Mengukur food insecurity

Menurut International Scientific Symposium on Measurement and Assessment of Food Deprivation and Under-Nutrition, FAO-Rome tanggal 26-28 Juni 2002; pengukuran food insecurity diarahkan untuk dapat digunakan dalam memonitor kemajuan pencapaian WFS Goal 2002 yaitu menurunkan jumlah kelaparan menjadi 400 juta jiwa (menjadi separo) dalam kurun waktu sampai 2015.

Ada lima metodologi yang dibahas dalam pertemuan tersebut yakni:

(1). FAO Method on Dietary Energy Supply (DES) dari analisa Food Balance Sheet didukung dengan analisa koofisien variasi (Cooficient Variation = CV) data konsumsi energi hasil survei konsumsi RT yang dikorelasikan dengan income atau pengeluaran RT. Rasio DES/CV FAO ini dianggap cukup memadai untuk memperkirakan kelaparan global dan dalam kurun waktu lama. Seperti
halnya metodologi lain yang menggunakan perkiraan konsumsi energi,
DES/CV mempunyai kelemahan dalam akurasi perkiraan rata-rata intake
energi dan sulit dikaitkan dengan kebutuhan. Jangka waktu estimasi jangka
panjang (lebih dari 1 tahun), sehingga tidak dapat menggambarkan keadaan
transient.

(2). Household Income and Expenditure Survey (HIES). Pengukuran konsumsi
dengan estimasi pengeluaran RT untuk makanan. Dianggap lebih akurat
daripada DES/CV. Kelemahannya, jangka pendek kurang dari satu tahun dan
tetap sulit untuk dikaitkan dengan kebutuhan gizi.

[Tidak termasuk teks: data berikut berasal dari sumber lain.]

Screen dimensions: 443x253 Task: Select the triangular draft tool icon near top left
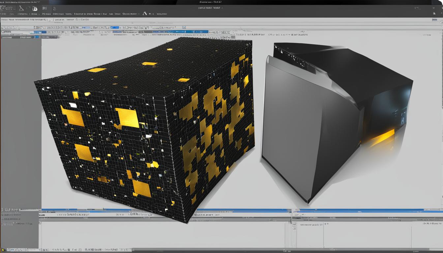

(3). Food Consumption Survey yang mengukur konsumsi makanan anggota
rumah tangga. Apabila dilakukan oleh tenaga professional, hasil perkiraan
konsumsi dianggap cukup akurat. Meskipun demikian upaya mengaitkan
dengan kebutuhan masih diperdebatkan. Survei ini mahal, karena itu hanya
sesuai untuk riset skala kecil.

(4). Qualitative Measures of Food Insecurity and Hunger. Suatu metodologi relatif baru dipraktekkan di USA tahun 1995, terutama untuk evaluasi program social safety net (JPS). Mengukur Food Insecurity di luar perhitungan
energi/kalori. Lebih menyerupai survei KAP (Knowledge, Attitiude and
Practice) mengenai lapar dan kelaparan menggunakan kuesioner food
security module yang berisi pertanyaan tentang: a) kekhawatiran tentang
persediaan pangan di rumah dengan uang yang tersisa, b) persepsi cukup
tidaknya makanan baik jumlah maupun mutu, c) berkurangnya makanan
orang dewasa dan d) berkurangnya makanan anak. Dengan menggunakan
cara scaling tertentu, jawaban pertanyaan diberi nilai dari nol sampai 10,
berdasar jawaban yang benar. Metode ini dianggap cukup memadai
mengukur kelaparan dari sikap dan perilaku.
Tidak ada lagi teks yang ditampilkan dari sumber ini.